Kids won’t want to miss the Toy Barn, a two-story, hand-hewn structure full of plush stuffies, strategy games and a wide array of handcrafted Amish toys. This section offers a nostalgic glimpse into the past, reminding us of the simple joys that can be found in traditional play. They can also load up on throwback treats, such as rock candy, gumballs, fudge and other candy to satisfy any sweet tooth. Also be sure to check out the array of fun and unusual flavors of bottled sodas. Your little ones will leave Lehman’s fully enriched by the delights of a bygone era. 4779 Kidron Rd., Kidron 44618, 800/438-5346,

Kids playing putt putt at Country Acres Mini Golf in Millersburg (photo by Laura Watilo Blake)
Play a Round of Mini Golf  

Miniature golf is a favorite pastime in Amish Country, especially in the evening when most of the other area attractions have closed for the day. You’ll likely be sharing the course with local Amish families, who, like you, want some good clean fun that caters to all ages and abilities.

→ DATA PROVIDED:
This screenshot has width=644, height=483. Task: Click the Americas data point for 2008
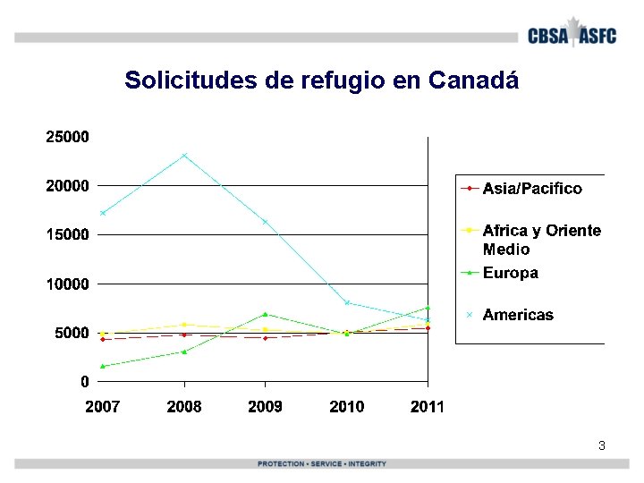[184, 156]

→ TASK SET:
- 1) List every treat that the Amish Country passage names as an example of the throwback treats kids can load up on.
- 2) Extract the Amish Country passage from "Kids won’t want" to "Laura Watilo Blake)" and copy it word for word.
- 3) Translate this sentence from the Amish Country passage into Spanish: "Miniature golf is a favorite pastime in Amish Country, especially in the evening when most of the other area attractions have closed for the day."

→ WORKED ANSWERS:
- 1) rock candy, gumballs, fudge

- 2)
Kids won’t want to miss the Toy Barn, a two-story, hand-hewn structure full of plush stuffies, strategy games and a wide array of handcrafted Amish toys. This section offers a nostalgic glimpse into the past, reminding us of the simple joys that can be found in traditional play. They can also load up on throwback treats, such as rock candy, gumballs, fudge and other candy to satisfy any sweet tooth. Also be sure to check out the array of fun and unusual flavors of bottled sodas. Your little ones will leave Lehman’s fully enriched by the delights of a bygone era. 4779 Kidron Rd., Kidron 44618, 800/438-5346,

Kids playing putt putt at Country Acres Mini Golf in Millersburg (photo by Laura Watilo Blake)

- 3) El minigolf es uno de los pasatiempos favoritos en el País Amish, sobre todo al caer la tarde, cuando la mayoría de las demás atracciones de la zona ya han cerrado por el día.